- **What you should do**
Put the entries below into a numbered list, one line per item, and leave out any blank lines.

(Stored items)
────────

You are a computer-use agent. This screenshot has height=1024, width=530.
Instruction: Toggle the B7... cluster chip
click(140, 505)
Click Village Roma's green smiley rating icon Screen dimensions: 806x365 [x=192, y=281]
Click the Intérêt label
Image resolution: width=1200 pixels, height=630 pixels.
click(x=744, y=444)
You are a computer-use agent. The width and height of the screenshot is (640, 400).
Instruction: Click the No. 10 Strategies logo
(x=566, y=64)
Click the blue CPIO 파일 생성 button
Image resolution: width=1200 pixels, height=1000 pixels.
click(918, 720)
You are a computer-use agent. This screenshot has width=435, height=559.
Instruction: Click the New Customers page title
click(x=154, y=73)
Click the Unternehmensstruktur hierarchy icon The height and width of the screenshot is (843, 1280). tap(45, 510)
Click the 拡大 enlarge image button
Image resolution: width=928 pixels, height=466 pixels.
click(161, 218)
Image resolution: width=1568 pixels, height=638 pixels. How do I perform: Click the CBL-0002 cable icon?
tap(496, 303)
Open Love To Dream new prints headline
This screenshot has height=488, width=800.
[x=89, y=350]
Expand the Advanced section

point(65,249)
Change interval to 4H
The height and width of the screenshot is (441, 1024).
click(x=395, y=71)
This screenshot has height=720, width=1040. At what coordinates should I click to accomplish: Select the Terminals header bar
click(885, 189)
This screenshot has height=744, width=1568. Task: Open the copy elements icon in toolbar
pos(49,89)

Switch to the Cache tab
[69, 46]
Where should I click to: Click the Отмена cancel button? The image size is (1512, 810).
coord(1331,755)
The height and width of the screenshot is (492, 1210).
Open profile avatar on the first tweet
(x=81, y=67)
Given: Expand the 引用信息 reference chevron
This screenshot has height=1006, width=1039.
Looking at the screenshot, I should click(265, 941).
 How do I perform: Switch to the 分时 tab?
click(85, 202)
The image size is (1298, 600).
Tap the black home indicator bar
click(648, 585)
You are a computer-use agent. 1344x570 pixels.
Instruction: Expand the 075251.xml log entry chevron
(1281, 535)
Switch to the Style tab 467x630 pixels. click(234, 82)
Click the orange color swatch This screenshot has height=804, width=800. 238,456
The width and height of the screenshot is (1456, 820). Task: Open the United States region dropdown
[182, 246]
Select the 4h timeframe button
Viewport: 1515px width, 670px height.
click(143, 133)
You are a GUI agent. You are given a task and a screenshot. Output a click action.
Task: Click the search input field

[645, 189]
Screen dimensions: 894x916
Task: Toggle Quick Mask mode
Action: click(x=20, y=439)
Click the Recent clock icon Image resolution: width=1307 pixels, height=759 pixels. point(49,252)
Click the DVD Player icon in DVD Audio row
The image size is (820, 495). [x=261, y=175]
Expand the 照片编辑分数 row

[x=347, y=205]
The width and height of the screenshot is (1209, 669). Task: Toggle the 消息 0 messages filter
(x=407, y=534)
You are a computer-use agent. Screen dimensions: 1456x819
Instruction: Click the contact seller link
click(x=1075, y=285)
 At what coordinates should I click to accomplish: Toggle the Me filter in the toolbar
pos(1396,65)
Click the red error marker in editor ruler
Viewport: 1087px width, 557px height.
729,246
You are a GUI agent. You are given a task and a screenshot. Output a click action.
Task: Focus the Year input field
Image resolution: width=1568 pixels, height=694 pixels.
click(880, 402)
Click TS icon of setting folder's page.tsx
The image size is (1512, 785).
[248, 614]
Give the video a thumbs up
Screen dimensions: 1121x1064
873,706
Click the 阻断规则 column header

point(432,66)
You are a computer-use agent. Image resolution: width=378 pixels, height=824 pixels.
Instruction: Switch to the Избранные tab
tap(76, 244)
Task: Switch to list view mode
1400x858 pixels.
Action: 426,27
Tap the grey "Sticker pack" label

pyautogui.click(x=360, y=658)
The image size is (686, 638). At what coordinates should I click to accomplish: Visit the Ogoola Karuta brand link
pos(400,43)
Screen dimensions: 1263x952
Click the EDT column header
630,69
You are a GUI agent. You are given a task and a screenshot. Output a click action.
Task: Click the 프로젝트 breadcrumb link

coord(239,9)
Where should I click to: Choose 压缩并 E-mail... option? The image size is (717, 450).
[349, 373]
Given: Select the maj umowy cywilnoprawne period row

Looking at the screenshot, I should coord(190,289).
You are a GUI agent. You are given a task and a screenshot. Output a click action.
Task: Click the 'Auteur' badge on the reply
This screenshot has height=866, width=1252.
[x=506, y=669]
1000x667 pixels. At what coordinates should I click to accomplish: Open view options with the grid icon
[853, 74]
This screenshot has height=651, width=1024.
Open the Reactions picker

────────

- **Result**
1. You are a computer-use agent. This screenshot has height=1024, width=530.
2. Instruction: Toggle the B7... cluster chip
3. click(140, 505)
4. Click Village Roma's green smiley rating icon Screen dimensions: 806x365 [x=192, y=281]
5. Click the Intérêt label
6. Image resolution: width=1200 pixels, height=630 pixels.
7. click(x=744, y=444)
8. You are a computer-use agent. The width and height of the screenshot is (640, 400).
9. Instruction: Click the No. 10 Strategies logo
10. (x=566, y=64)
11. Click the blue CPIO 파일 생성 button
12. Image resolution: width=1200 pixels, height=1000 pixels.
13. click(918, 720)
14. You are a computer-use agent. This screenshot has width=435, height=559.
15. Instruction: Click the New Customers page title
16. click(x=154, y=73)
17. Click the Unternehmensstruktur hierarchy icon The height and width of the screenshot is (843, 1280). tap(45, 510)
18. Click the 拡大 enlarge image button
19. Image resolution: width=928 pixels, height=466 pixels.
20. click(161, 218)
21. Image resolution: width=1568 pixels, height=638 pixels. How do I perform: Click the CBL-0002 cable icon?
22. tap(496, 303)
23. Open Love To Dream new prints headline
24. This screenshot has height=488, width=800.
25. [x=89, y=350]
26. Expand the Advanced section
27. point(65,249)
28. Change interval to 4H
29. The height and width of the screenshot is (441, 1024).
30. click(x=395, y=71)
31. This screenshot has height=720, width=1040. At what coordinates should I click to accomplish: Select the Terminals header bar
32. click(885, 189)
33. This screenshot has height=744, width=1568. Task: Open the copy elements icon in toolbar
34. pos(49,89)
35. Switch to the Cache tab
36. [69, 46]
37. Where should I click to: Click the Отмена cancel button? The image size is (1512, 810).
38. coord(1331,755)
39. The height and width of the screenshot is (492, 1210).
40. Open profile avatar on the first tweet
41. (x=81, y=67)
42. Given: Expand the 引用信息 reference chevron
43. This screenshot has height=1006, width=1039.
44. Looking at the screenshot, I should click(265, 941).
45.  How do I perform: Switch to the 分时 tab?
46. click(85, 202)
47. The image size is (1298, 600).
48. Tap the black home indicator bar
49. click(648, 585)
50. You are a computer-use agent. 1344x570 pixels.
51. Instruction: Expand the 075251.xml log entry chevron
52. (1281, 535)
53. Switch to the Style tab 467x630 pixels. click(234, 82)
54. Click the orange color swatch This screenshot has height=804, width=800. 238,456
55. The width and height of the screenshot is (1456, 820). Task: Open the United States region dropdown
56. [182, 246]
57. Select the 4h timeframe button
58. Viewport: 1515px width, 670px height.
59. click(143, 133)
60. You are a GUI agent. You are given a task and a screenshot. Output a click action.
61. Task: Click the search input field
62. [645, 189]
63. Screen dimensions: 894x916
64. Task: Toggle Quick Mask mode
65. Action: click(x=20, y=439)
66. Click the Recent clock icon Image resolution: width=1307 pixels, height=759 pixels. point(49,252)
67. Click the DVD Player icon in DVD Audio row
68. The image size is (820, 495). [x=261, y=175]
69. Expand the 照片编辑分数 row
70. [x=347, y=205]
71. The width and height of the screenshot is (1209, 669). Task: Toggle the 消息 0 messages filter
72. (x=407, y=534)
73. You are a computer-use agent. Screen dimensions: 1456x819
74. Instruction: Click the contact seller link
75. click(x=1075, y=285)
76.  At what coordinates should I click to accomplish: Toggle the Me filter in the toolbar
77. pos(1396,65)
78. Click the red error marker in editor ruler
79. Viewport: 1087px width, 557px height.
80. 729,246
81. You are a GUI agent. You are given a task and a screenshot. Output a click action.
82. Task: Focus the Year input field
83. Image resolution: width=1568 pixels, height=694 pixels.
84. click(880, 402)
85. Click TS icon of setting folder's page.tsx
86. The image size is (1512, 785).
87. [248, 614]
88. Give the video a thumbs up
89. Screen dimensions: 1121x1064
90. 873,706
91. Click the 阻断规则 column header
92. point(432,66)
93. You are a computer-use agent. Image resolution: width=378 pixels, height=824 pixels.
94. Instruction: Switch to the Избранные tab
95. tap(76, 244)
96. Task: Switch to list view mode
97. 1400x858 pixels.
98. Action: 426,27
99. Tap the grey "Sticker pack" label
100. pyautogui.click(x=360, y=658)
101. The image size is (686, 638). At what coordinates should I click to accomplish: Visit the Ogoola Karuta brand link
102. pos(400,43)
103. Screen dimensions: 1263x952
104. Click the EDT column header
105. 630,69
106. You are a GUI agent. You are given a task and a screenshot. Output a click action.
107. Task: Click the 프로젝트 breadcrumb link
108. coord(239,9)
109. Where should I click to: Choose 压缩并 E-mail... option? The image size is (717, 450).
110. [349, 373]
111. Given: Select the maj umowy cywilnoprawne period row
112. Looking at the screenshot, I should coord(190,289).
113. You are a GUI agent. You are given a task and a screenshot. Output a click action.
114. Task: Click the 'Auteur' badge on the reply
115. This screenshot has height=866, width=1252.
116. [x=506, y=669]
117. 1000x667 pixels. At what coordinates should I click to accomplish: Open view options with the grid icon
118. [853, 74]
119. This screenshot has height=651, width=1024.
120. Open the Reactions picker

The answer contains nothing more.